Une mesure magique ?
Pour Darmanin, supprimer le cash permettrait de tarir les financements illicites – terrorisme, blanchiment, trafics en tout genre. Pourtant, derrière cette noble intention se cache une réalité bien plus sombre : un contrôle accru sur les transactions des citoyens, désormais tracées, analysées, et potentiellement bloquées sur simple soupçon. La Quadrature du Net dénonce une « dérive autoritaire », et ils ont raison : confier aux banques et aux États le monopole des paiements, c’est leur offrir un pouvoir exorbitant sur nos vies.

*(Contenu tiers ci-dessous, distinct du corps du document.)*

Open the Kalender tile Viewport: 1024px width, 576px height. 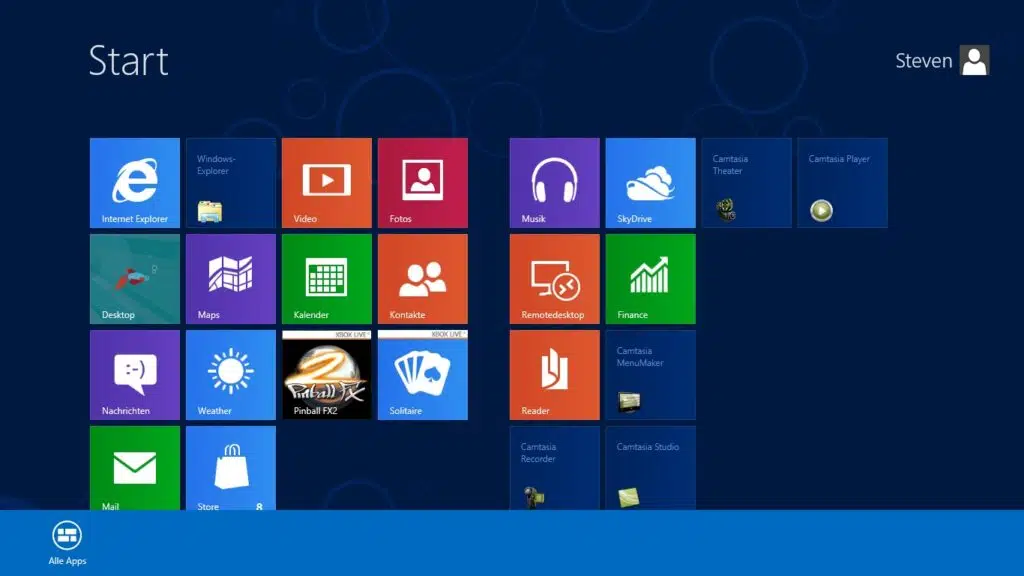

Faux. J’ai exploré cette piste dans mon dernier roman Captionem, et bon nombre de moyens de contournements sont envisageables au sein d’une economie dématérialisée. Aujourd’hui, on sait déjà blanchir de l’argent dématérialisé en brouillant les pistes (sociétés écrans, crypto,… https://t.co/PMtxIZPYwm
— François Dubois (@F_DUBOIStweet) May 22, 2025
L’hypocrisie du tout-numérique
Le gouvernement argue que le numérique est plus sûr. Mais qui croit encore à ce conte de fées ? Après les fuites massives de données, les piratages de comptes bancaires et les fraudes en ligne, prétendre que le 100 % digital est une solution miracle relève de la mauvaise foi. Sans compter que des millions de personnes – âgées, précaires, ou simplement méfiantes envers les banques – se retrouveraient exclues du système.
Le spectre du crédit social
Et si cette mesure n’était qu’un prétexte ? La coïncidence est troublante : Christine Lagarde, présidente de la BCE, évoque une « échéance » pour l’euro numérique fixée au 25 octobre. Darmanin emboîte le pas, et soudain, la suppression du cash apparaît moins comme une lutte anti-crime que comme un pas de plus vers une société de surveillance, où chaque achat serait scruté. Marine Le Pen dénonce un « diktat technocratique » ; Mélenchon, une « attaque contre les plus pauvres ». Même au sein de la majorité, certains tempèrent – trop peu, trop tard.
La fin du cash, et après ?
Derrière les grands discours sur la sécurité se profile un projet bien plus inquiétant : celui d’un État qui, sous prétexte de nous protéger, nous prive peu à peu de nos libertés fondamentales. Darmanin joue les justiciers, mais son combat contre le liquide ressemble furieusement à une mise sous tutelle financière des citoyens. Gare à ceux qui croient encore que l’on peut lutter contre le crime en supprimant… des billets de banque.